Zeventig jaren Babylonische ballingschap

Gieneke van Veen-Vrolijk • 78 - 2002/03 • Uitgave: 16
Klopt dat wel?

Troostvolle woorden sprak de profeet Daniël uit in zijn gebed dat wij opgetekend vinden in het naar hem genoemde boek. Daniël richtte ten tijde van de Babylonische ballingschap van het volk Israël, een indrukwekkend en diep ootmoedig gebed tot zijn God, nadat hij de volgende ontdekking had gedaan.

• _Rijen met gegevens_
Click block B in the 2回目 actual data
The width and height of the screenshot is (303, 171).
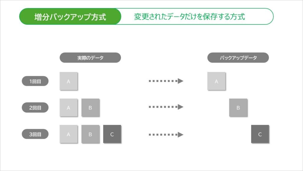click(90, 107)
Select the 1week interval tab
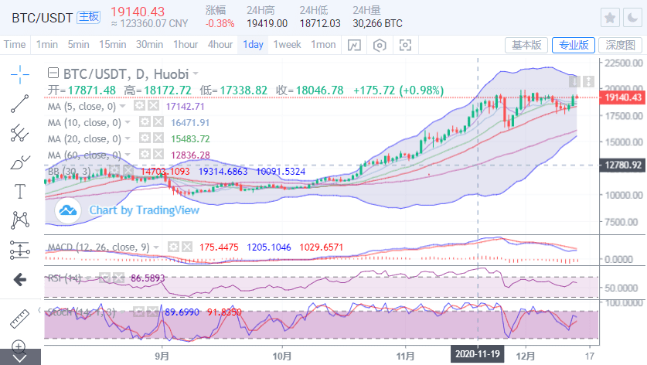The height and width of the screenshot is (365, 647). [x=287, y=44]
...
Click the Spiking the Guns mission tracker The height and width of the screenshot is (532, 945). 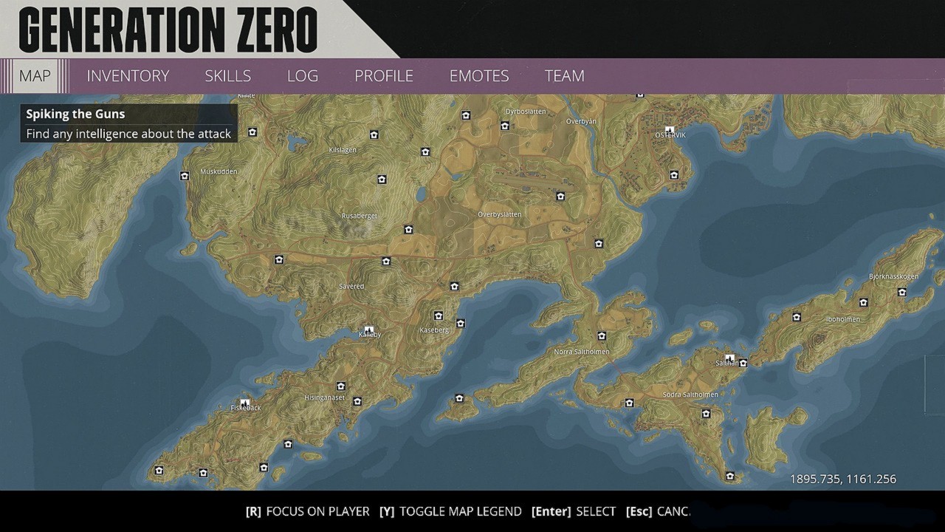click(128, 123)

• _Opdracht A_
Neem het stuk uit het tekstfragment over dat begint bij "Troostvolle woorden sprak" en eindigt bij "ontdekking had gedaan.", en wissel daarin "gebed" om voor "smeekbede".
• _Opdracht B_
In welk boek staat het gebed van Daniël opgetekend, volgens het tekstfragment?
• _Opdracht C_
Vertaal deze zin uit het tekstfragment in het Engels: "Troostvolle woorden sprak de profeet Daniël uit in zijn gebed dat wij opgetekend vinden in het naar hem genoemde boek."

• _Resultaat A_
Troostvolle woorden sprak de profeet Daniël uit in zijn smeekbede dat wij opgetekend vinden in het naar hem genoemde boek. Daniël richtte ten tijde van de Babylonische ballingschap van het volk Israël, een indrukwekkend en diep ootmoedig smeekbede tot zijn God, nadat hij de volgende ontdekking had gedaan.

• _Resultaat B_
In het boek dat naar Daniël genoemd is.

• _Resultaat C_
The prophet Daniel spoke comforting words in his prayer, which we find recorded in the book named after him.